[Start Items]

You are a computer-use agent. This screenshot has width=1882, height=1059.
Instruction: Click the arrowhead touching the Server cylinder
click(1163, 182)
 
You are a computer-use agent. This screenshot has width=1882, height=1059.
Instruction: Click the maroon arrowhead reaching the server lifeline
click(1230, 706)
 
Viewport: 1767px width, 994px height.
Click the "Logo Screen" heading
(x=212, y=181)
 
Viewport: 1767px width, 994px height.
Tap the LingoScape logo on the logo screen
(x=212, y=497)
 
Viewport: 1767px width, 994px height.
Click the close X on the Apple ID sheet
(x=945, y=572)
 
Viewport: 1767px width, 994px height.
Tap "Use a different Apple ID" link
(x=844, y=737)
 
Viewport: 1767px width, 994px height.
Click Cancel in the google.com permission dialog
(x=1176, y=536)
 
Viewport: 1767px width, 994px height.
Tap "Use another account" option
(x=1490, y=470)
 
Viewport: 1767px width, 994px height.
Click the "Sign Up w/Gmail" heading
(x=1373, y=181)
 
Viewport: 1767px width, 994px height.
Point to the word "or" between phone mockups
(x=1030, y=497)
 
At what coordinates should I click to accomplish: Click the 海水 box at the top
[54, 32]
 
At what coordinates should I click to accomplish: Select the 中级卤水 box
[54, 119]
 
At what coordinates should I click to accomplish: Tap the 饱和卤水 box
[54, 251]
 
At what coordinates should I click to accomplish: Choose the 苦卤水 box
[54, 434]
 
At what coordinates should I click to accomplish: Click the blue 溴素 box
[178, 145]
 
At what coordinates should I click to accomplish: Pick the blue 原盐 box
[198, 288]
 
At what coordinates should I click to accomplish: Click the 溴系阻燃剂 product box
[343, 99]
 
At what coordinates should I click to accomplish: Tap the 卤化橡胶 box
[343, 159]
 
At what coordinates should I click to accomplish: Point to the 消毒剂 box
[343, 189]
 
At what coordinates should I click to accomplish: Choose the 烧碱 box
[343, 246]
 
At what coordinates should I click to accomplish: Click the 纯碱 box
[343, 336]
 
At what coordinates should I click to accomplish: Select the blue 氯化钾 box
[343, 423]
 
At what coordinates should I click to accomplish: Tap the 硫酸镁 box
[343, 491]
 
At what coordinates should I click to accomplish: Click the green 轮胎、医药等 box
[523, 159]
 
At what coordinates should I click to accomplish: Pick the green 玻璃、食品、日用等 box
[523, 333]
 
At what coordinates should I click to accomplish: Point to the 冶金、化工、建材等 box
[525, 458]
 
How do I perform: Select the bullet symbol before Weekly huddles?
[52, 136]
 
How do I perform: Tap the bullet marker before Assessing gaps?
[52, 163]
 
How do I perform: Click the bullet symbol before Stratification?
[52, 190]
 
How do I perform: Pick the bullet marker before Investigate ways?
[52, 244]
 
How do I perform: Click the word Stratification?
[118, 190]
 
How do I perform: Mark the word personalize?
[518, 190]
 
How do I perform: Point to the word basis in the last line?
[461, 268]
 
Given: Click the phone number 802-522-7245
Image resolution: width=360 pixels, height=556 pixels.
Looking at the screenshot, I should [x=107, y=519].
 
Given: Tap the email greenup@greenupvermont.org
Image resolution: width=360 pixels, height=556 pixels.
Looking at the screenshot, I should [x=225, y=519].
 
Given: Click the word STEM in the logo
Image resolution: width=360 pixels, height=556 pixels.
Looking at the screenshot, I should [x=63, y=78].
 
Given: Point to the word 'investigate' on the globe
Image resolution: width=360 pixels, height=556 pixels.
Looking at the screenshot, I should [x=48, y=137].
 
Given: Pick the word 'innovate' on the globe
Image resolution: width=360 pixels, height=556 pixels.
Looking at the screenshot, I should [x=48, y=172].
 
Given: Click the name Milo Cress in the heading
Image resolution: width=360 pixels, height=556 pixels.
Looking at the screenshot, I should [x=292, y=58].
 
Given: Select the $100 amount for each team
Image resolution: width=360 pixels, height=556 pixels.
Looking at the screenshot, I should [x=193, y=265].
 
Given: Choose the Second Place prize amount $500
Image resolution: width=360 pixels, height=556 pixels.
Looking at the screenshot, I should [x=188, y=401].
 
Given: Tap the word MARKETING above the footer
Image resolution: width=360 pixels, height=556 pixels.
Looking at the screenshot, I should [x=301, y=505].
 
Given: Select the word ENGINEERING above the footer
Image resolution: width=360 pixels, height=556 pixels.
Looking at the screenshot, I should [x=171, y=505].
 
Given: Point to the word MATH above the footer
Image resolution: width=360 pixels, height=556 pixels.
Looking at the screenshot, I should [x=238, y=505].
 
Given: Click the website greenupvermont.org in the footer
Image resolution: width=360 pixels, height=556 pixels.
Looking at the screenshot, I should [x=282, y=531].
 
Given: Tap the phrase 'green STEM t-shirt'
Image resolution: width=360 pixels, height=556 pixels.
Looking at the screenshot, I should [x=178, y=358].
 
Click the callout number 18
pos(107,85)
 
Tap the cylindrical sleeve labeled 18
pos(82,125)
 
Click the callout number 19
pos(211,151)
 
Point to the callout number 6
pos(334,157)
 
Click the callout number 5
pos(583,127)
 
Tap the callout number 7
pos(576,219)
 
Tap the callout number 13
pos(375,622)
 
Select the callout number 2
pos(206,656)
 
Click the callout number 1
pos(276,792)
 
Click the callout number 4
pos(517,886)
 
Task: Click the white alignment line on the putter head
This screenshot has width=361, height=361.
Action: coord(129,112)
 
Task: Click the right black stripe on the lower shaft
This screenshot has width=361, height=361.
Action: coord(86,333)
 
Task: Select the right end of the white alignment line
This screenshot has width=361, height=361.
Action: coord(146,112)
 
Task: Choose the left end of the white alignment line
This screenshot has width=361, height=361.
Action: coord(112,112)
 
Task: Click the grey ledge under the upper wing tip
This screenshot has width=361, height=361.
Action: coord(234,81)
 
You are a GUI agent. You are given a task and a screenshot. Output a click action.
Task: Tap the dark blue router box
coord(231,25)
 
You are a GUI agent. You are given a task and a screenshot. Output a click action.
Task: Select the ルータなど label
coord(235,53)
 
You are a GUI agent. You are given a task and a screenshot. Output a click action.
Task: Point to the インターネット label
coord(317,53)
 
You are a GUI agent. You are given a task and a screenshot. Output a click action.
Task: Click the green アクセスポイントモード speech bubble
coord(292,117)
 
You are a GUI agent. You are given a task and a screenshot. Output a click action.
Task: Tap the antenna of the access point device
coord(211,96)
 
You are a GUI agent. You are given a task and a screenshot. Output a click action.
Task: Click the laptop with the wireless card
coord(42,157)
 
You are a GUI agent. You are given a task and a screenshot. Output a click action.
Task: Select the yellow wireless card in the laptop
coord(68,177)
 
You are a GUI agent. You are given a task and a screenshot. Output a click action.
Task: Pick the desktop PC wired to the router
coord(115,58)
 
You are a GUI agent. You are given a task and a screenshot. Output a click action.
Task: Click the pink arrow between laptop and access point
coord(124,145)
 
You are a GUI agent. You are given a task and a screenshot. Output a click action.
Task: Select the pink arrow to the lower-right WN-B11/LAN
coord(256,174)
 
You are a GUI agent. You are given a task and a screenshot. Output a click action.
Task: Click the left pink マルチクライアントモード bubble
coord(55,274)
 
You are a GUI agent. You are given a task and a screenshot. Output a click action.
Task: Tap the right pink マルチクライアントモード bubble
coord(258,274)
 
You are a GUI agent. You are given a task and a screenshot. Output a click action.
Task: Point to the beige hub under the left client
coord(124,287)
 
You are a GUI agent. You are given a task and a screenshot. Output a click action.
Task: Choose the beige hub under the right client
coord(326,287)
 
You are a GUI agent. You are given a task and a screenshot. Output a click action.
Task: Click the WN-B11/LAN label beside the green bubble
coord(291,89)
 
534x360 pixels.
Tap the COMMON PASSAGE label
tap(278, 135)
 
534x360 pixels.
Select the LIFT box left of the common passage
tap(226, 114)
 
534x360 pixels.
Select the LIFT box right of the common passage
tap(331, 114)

[End Items]

Brief => Render the data above as a Markdown table with the columns "Row" and "Line," leaving out blank lines. Include only the lines from the one containing "Tap the cylindrical sleeve labeled 18" up to and including the one containing "coord(42,157)".

Answer to the problem =>
| Row | Line |
|---|---|
| 1 | Tap the cylindrical sleeve labeled 18 |
| 2 | pos(82,125) |
| 3 | Click the callout number 19 |
| 4 | pos(211,151) |
| 5 | Point to the callout number 6 |
| 6 | pos(334,157) |
| 7 | Click the callout number 5 |
| 8 | pos(583,127) |
| 9 | Tap the callout number 7 |
| 10 | pos(576,219) |
| 11 | Tap the callout number 13 |
| 12 | pos(375,622) |
| 13 | Select the callout number 2 |
| 14 | pos(206,656) |
| 15 | Click the callout number 1 |
| 16 | pos(276,792) |
| 17 | Click the callout number 4 |
| 18 | pos(517,886) |
| 19 | Task: Click the white alignment line on the putter head |
| 20 | This screenshot has width=361, height=361. |
| 21 | Action: coord(129,112) |
| 22 | Task: Click the right black stripe on the lower shaft |
| 23 | This screenshot has width=361, height=361. |
| 24 | Action: coord(86,333) |
| 25 | Task: Select the right end of the white alignment line |
| 26 | This screenshot has width=361, height=361. |
| 27 | Action: coord(146,112) |
| 28 | Task: Choose the left end of the white alignment line |
| 29 | This screenshot has width=361, height=361. |
| 30 | Action: coord(112,112) |
| 31 | Task: Click the grey ledge under the upper wing tip |
| 32 | This screenshot has width=361, height=361. |
| 33 | Action: coord(234,81) |
| 34 | You are a GUI agent. You are given a task and a screenshot. Output a click action. |
| 35 | Task: Tap the dark blue router box |
| 36 | coord(231,25) |
| 37 | You are a GUI agent. You are given a task and a screenshot. Output a click action. |
| 38 | Task: Select the ルータなど label |
| 39 | coord(235,53) |
| 40 | You are a GUI agent. You are given a task and a screenshot. Output a click action. |
| 41 | Task: Point to the インターネット label |
| 42 | coord(317,53) |
| 43 | You are a GUI agent. You are given a task and a screenshot. Output a click action. |
| 44 | Task: Click the green アクセスポイントモード speech bubble |
| 45 | coord(292,117) |
| 46 | You are a GUI agent. You are given a task and a screenshot. Output a click action. |
| 47 | Task: Tap the antenna of the access point device |
| 48 | coord(211,96) |
| 49 | You are a GUI agent. You are given a task and a screenshot. Output a click action. |
| 50 | Task: Click the laptop with the wireless card |
| 51 | coord(42,157) |